O novo Ministro da Educação e os moinhos de vento

O lendário Dom Quixote de La Mancha leu muitas histórias de cavalarias, perdeu o juízo e passou a viver grandes aventuras como cavaleiro andante, na busca de corrigir malfeitos. 

A todo momento ele lutava contra inimigos inexistentes, guerreiros imaginários, e na sua imaginação até os moinhos de vento eram seres vivos; vivia num mundo tão irreal que começou a ver fantasias e obsessões. Ao final, Dom Quixote voltou à razão.
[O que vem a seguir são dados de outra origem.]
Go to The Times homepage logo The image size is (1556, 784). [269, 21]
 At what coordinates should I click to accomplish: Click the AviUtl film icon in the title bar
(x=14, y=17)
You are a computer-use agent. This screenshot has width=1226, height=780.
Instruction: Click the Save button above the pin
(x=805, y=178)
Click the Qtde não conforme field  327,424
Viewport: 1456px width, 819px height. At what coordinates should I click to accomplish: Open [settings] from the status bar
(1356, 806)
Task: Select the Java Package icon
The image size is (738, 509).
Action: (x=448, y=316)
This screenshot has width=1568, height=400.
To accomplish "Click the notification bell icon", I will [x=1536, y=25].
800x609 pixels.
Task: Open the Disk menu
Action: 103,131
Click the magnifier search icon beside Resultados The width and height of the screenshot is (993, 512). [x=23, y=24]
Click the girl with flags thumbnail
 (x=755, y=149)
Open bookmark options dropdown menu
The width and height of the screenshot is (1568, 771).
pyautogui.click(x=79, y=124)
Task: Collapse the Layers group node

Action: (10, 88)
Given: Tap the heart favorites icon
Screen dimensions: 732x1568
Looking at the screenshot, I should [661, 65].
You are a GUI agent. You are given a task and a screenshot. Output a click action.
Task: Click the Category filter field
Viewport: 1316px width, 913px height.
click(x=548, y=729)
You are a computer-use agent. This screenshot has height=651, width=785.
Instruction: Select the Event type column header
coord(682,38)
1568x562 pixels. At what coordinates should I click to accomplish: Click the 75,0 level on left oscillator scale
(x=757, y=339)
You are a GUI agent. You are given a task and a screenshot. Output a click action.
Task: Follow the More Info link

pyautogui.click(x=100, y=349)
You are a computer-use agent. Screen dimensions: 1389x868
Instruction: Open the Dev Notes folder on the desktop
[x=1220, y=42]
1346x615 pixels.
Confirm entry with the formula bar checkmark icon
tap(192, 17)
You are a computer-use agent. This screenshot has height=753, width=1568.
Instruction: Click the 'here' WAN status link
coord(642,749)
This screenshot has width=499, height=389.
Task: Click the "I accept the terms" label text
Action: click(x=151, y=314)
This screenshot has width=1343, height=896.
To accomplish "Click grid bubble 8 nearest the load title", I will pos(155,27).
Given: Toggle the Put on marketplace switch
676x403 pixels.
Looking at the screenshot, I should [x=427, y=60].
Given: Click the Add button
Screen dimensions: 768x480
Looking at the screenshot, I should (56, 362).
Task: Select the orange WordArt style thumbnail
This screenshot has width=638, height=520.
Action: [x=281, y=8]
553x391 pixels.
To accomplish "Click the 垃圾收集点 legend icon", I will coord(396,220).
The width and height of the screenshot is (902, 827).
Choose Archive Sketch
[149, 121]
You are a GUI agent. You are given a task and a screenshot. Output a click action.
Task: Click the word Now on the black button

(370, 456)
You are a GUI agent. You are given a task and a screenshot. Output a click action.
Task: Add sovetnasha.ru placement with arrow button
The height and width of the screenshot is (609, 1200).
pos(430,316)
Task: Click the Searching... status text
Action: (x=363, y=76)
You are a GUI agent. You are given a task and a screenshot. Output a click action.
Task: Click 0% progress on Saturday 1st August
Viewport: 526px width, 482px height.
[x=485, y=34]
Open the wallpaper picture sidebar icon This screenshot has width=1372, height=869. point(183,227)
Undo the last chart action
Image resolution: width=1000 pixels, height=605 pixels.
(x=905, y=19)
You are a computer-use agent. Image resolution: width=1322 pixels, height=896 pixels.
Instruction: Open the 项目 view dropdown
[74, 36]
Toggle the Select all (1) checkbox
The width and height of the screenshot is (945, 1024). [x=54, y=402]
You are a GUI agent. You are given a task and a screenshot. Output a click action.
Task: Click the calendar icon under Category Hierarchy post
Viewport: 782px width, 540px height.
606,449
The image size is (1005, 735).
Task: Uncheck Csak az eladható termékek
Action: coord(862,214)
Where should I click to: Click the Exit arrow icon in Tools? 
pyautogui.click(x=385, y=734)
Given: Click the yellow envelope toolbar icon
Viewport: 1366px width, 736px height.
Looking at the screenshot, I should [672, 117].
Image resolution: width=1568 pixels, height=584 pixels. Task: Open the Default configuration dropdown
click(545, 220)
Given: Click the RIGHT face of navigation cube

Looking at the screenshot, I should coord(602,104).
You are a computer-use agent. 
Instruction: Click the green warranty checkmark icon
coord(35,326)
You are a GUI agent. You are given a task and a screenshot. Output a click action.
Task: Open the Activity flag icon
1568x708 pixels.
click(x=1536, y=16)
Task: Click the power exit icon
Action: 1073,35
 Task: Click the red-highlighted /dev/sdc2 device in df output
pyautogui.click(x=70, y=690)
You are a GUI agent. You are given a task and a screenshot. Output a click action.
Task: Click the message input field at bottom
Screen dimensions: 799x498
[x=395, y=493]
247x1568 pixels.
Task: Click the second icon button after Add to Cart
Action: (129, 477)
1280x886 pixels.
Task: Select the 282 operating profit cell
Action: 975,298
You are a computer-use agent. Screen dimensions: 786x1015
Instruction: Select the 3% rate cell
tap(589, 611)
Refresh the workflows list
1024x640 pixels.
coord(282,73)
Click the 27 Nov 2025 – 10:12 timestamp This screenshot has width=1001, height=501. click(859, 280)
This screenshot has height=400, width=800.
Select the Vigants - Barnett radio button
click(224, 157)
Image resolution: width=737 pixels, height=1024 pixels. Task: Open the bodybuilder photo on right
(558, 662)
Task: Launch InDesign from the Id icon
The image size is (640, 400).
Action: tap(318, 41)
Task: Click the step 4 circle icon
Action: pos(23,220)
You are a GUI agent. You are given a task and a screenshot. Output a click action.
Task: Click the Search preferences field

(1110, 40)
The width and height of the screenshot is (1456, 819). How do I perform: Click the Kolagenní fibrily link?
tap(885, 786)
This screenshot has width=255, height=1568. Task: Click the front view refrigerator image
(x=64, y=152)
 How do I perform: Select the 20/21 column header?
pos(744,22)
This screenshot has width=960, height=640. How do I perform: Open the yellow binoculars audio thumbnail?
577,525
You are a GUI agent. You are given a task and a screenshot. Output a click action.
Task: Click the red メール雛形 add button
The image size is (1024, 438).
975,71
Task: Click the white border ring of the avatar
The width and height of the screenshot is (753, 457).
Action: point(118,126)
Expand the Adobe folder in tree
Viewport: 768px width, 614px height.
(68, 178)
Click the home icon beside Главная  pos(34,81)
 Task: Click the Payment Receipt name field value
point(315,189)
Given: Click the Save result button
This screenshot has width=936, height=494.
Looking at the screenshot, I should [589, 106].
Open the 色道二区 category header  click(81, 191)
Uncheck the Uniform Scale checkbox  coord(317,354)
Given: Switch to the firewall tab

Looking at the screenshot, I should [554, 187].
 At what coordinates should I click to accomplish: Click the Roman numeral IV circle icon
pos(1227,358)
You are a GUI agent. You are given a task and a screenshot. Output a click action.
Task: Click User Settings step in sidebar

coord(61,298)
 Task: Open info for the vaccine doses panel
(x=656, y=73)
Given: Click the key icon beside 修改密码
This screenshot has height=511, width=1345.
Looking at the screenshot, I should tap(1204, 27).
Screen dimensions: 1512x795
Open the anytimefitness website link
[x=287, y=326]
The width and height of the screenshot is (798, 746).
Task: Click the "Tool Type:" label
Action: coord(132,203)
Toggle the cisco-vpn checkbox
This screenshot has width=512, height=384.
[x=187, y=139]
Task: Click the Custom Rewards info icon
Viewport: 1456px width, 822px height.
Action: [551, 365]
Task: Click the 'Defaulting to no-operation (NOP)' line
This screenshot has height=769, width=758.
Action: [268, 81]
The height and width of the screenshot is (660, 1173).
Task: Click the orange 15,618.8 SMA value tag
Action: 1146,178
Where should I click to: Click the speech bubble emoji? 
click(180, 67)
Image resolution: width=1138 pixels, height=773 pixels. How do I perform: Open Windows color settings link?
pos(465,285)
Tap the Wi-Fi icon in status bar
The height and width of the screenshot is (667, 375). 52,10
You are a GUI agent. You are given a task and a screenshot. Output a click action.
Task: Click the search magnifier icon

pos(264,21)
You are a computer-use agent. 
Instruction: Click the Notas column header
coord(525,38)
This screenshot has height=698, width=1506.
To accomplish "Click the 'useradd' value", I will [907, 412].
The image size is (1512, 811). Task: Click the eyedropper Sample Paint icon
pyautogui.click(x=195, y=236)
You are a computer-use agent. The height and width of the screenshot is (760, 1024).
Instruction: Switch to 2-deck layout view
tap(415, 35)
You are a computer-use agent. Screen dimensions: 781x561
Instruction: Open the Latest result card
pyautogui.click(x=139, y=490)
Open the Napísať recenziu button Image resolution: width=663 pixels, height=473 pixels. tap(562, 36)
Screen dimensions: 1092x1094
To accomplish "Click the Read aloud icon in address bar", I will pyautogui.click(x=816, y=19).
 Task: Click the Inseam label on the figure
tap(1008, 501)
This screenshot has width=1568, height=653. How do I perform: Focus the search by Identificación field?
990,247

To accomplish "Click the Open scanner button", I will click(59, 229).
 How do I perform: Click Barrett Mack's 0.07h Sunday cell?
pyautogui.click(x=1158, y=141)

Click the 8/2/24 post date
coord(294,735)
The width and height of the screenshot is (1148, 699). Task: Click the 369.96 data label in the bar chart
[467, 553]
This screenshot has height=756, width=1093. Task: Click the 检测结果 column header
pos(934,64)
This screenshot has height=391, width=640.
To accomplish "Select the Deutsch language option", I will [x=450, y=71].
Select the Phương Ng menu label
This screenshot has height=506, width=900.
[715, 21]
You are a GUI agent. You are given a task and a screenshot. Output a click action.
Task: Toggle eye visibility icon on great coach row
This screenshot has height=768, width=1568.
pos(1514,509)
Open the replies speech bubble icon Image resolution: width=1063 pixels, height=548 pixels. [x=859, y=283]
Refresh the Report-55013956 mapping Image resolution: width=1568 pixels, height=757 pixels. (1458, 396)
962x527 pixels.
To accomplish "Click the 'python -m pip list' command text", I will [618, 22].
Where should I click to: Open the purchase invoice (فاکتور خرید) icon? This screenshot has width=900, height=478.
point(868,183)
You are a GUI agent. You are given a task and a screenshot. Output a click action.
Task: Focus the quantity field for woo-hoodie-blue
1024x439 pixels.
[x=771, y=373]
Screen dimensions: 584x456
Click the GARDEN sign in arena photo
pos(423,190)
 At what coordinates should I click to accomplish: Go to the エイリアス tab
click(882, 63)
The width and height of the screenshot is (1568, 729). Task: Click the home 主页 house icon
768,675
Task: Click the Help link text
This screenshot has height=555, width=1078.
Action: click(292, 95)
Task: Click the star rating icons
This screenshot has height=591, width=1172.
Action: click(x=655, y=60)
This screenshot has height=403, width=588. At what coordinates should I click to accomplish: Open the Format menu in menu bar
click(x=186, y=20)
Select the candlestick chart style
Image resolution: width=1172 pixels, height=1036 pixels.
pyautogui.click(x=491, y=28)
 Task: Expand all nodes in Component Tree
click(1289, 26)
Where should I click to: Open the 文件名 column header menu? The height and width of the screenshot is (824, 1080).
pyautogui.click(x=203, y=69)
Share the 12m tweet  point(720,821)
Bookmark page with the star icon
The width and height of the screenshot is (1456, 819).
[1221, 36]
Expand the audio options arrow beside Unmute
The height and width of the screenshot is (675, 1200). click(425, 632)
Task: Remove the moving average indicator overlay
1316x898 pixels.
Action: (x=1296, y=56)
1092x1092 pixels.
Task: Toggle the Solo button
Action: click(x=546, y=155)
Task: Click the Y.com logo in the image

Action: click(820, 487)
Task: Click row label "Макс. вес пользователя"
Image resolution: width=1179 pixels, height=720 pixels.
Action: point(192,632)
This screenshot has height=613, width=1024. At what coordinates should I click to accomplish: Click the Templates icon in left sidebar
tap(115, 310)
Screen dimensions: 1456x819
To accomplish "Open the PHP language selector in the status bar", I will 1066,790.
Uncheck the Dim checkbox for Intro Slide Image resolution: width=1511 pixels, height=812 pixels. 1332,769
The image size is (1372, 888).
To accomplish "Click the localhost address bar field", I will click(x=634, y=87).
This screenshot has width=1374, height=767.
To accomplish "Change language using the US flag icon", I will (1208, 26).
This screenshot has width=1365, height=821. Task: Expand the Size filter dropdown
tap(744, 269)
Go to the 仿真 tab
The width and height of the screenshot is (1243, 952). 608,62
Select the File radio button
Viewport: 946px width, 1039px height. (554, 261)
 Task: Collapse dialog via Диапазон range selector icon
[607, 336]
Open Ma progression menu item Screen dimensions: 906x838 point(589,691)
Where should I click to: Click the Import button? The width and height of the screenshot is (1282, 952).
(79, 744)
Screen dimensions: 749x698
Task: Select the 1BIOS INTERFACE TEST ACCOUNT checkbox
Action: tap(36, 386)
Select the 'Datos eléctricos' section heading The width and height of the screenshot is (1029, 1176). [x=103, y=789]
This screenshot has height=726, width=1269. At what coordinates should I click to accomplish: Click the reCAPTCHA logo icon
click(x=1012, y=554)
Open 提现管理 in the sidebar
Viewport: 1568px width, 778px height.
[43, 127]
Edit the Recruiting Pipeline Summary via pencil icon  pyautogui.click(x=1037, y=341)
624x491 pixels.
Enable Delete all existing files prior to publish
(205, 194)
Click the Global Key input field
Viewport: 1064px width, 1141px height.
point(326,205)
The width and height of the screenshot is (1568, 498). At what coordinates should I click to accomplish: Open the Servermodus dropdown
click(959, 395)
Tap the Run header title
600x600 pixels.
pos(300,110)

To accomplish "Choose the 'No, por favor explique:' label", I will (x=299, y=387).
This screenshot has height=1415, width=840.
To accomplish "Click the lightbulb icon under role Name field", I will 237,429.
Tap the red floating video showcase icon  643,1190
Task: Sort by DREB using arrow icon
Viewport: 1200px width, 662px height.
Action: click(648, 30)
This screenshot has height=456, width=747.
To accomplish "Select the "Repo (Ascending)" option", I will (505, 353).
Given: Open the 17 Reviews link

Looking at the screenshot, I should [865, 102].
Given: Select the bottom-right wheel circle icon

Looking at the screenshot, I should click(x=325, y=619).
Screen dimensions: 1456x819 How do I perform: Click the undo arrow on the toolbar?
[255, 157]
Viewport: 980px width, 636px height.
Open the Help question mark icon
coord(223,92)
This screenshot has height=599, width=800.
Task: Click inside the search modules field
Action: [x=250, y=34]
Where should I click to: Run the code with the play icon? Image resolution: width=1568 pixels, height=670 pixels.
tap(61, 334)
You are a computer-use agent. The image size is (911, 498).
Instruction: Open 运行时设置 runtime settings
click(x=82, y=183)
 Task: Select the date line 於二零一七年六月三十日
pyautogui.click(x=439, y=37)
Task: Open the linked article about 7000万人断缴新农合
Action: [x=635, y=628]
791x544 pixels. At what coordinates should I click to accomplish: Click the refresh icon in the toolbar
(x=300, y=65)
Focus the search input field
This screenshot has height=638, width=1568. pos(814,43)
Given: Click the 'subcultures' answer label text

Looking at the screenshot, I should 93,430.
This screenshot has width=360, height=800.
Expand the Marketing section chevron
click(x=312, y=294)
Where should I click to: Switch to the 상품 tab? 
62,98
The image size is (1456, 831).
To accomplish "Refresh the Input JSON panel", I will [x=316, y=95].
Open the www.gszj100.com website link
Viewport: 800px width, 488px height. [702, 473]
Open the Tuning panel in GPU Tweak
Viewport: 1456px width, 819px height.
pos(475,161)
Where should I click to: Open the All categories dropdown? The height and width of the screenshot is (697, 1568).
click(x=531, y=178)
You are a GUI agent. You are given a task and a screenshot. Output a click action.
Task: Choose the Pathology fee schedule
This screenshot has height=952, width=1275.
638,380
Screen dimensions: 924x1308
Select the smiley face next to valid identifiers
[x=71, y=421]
Desde o início, Bolsonaro e sua ala ideológica, estimulados pelo guru Olavo de Carvalho, combatem moinhos de vento e enxergam inimigos que existem apenas em suas imaginações. Lutam contra os fantasmas comunistas, a ideologia de gênero nas escolas, o marxismo cultural, a doutrinação ideológica, o globalismo, entre outras bobagens; ignoram a história universal e a realidade do país. 

Neste contexto, se por um lado foi boa a demissão de Velez do Ministério da Educação, por outro é preocupante a nomeação de Weintraub para substitui-lo, pois ele também é olavista e tem como pauta “combater a ideologia marxista”. 

O ministro nomeado não tem histórico de formulação de políticas públicas para a educação básica e vê comunistas por todos os lados. Disse que  “os comunistas são o topo do país. Eles são o topo das organizações financeiras; eles são os donos dos jornais; eles são os donos das grandes empresas; eles são os donos dos monopólios…”. Afirmou que foram os comunistas que trouxeram o “crack” para o Brasil. É inacreditável!

Ao invés de ouvir os militares, os gestores, os economistas, Bolsonaro continua acreditando no guru da Virgínia e os seus seguidores radicais. 

Reclamaram da ideologia dos outros e instalaram a mesma obsessão em combater ideologias velhas e inexistentes.

Torço para estar enganado, mas enquanto o governo insistir em combater moinhos de vento através da ideologia, a crise continuará no Ministério da Educação, área essencial para o desenvolvimento do país. Combater inimigos irreais ou insignificantes sempre traz problemas reais. 

Vamos torcer para que o novo ministro governe com perfil técnico. Se continuar a fazer a cruzada cultural vamos retroceder décadas, em grave prejuízo da nossa sociedade.